• **PEDIDO**: Pode reproduzir sem alterações as linhas dos registros abaixo, da que contém "You are a computer-use" até o fim dos registros, incluindo as duas pontas? Deixe as imagens de fora da resposta.

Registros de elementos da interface
╔══

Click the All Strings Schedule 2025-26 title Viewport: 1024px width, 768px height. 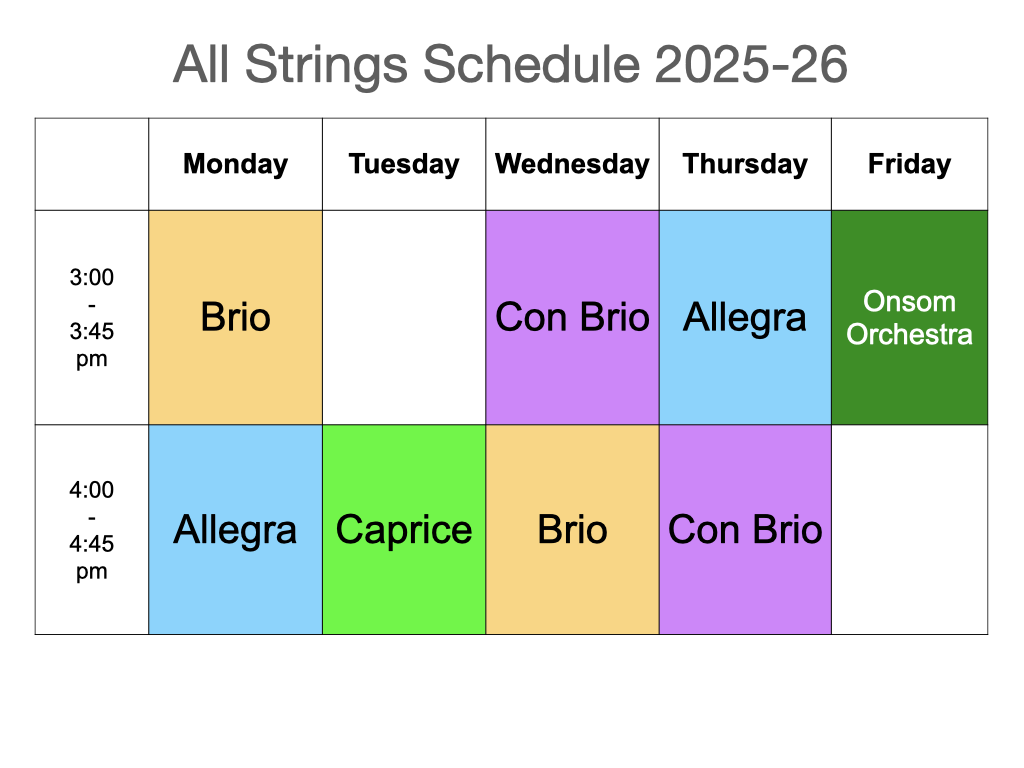click(x=510, y=65)
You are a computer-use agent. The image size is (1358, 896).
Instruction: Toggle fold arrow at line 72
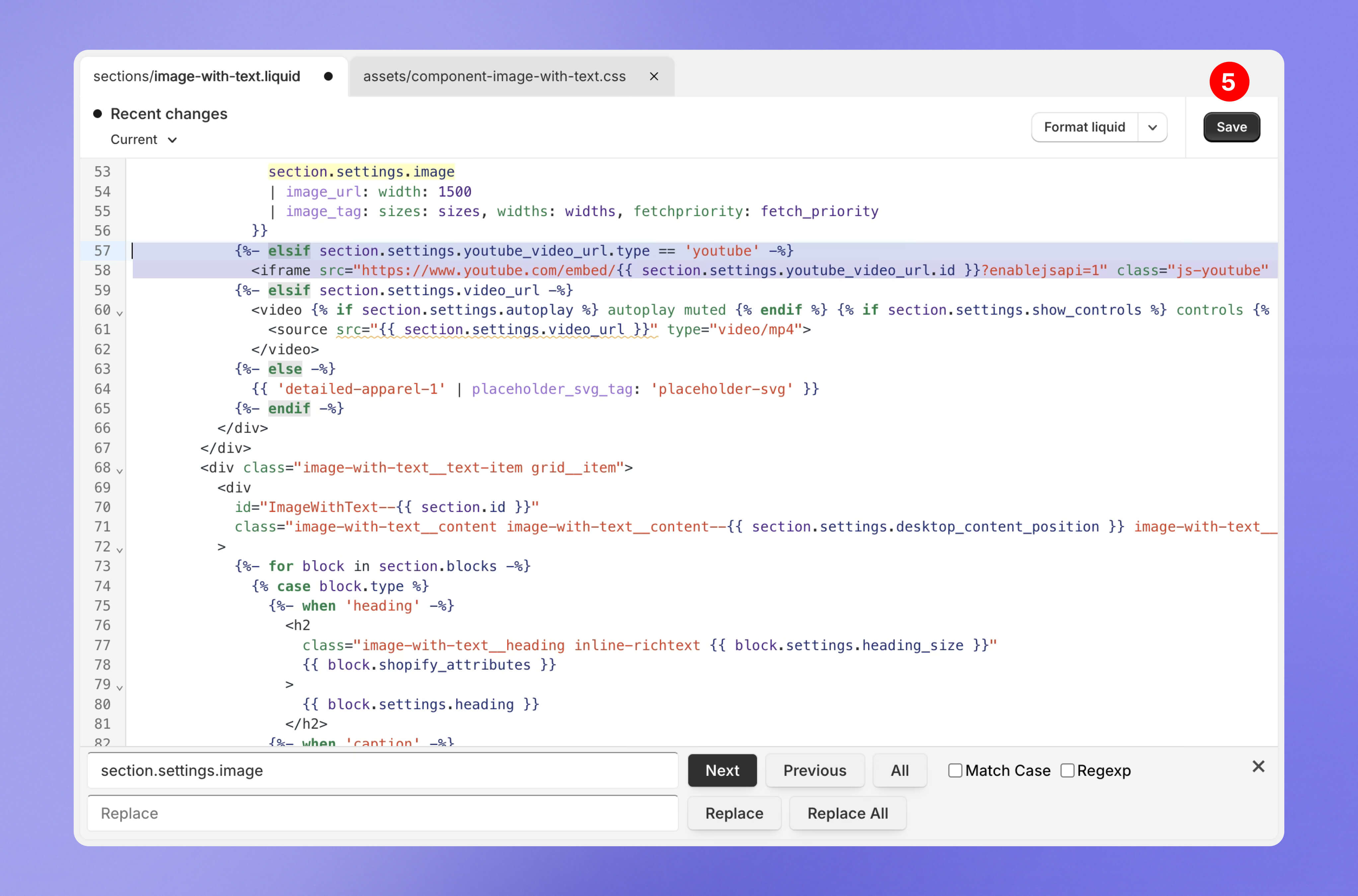pos(119,549)
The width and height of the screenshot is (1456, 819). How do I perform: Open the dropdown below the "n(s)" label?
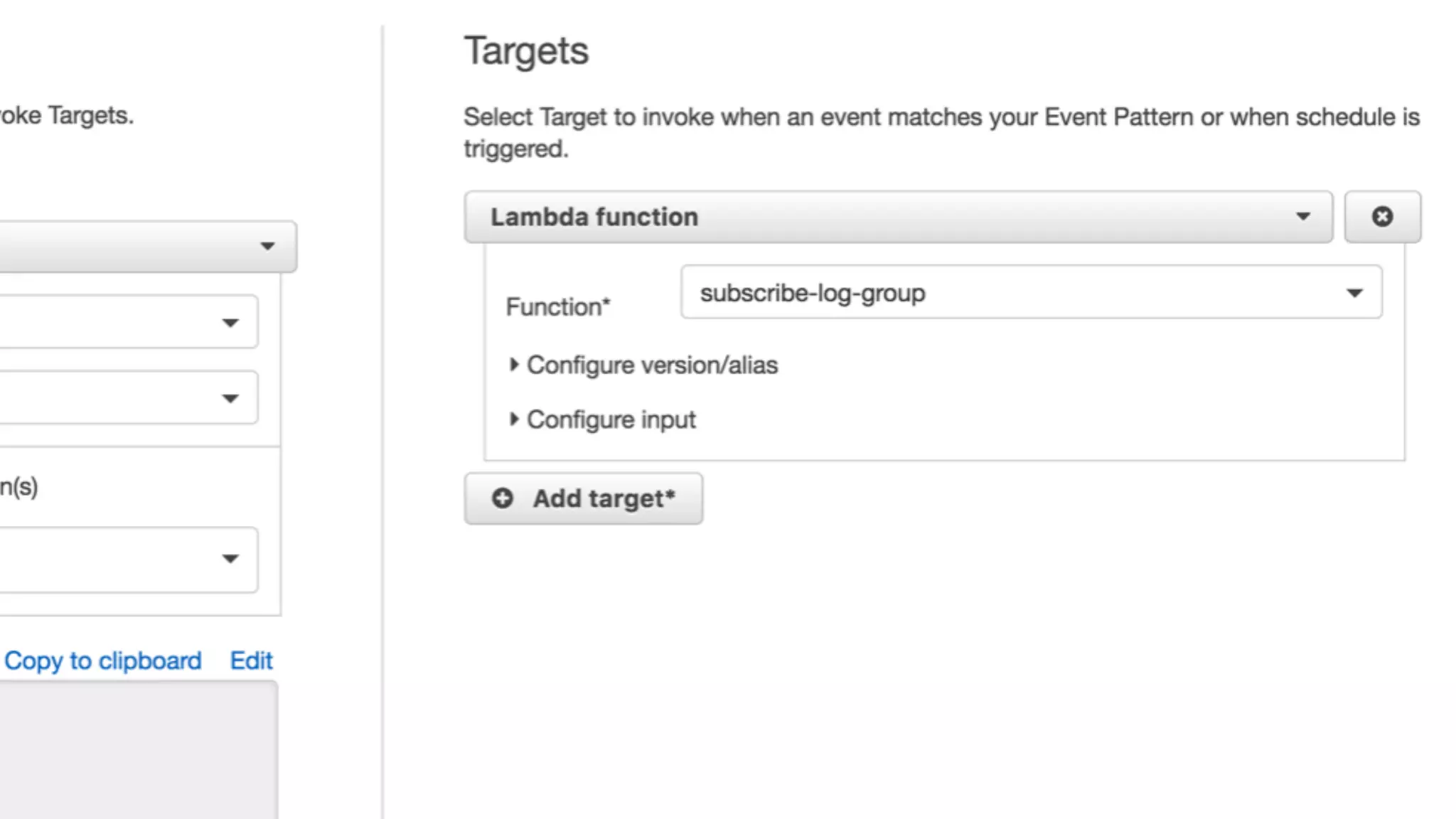pyautogui.click(x=128, y=560)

╚══

• **EXERCÍCIO RESOLVIDO**:
You are a computer-use agent. The image size is (1358, 896).
Instruction: Toggle fold arrow at line 72
pos(119,549)
The width and height of the screenshot is (1456, 819). How do I perform: Open the dropdown below the "n(s)" label?
pyautogui.click(x=128, y=560)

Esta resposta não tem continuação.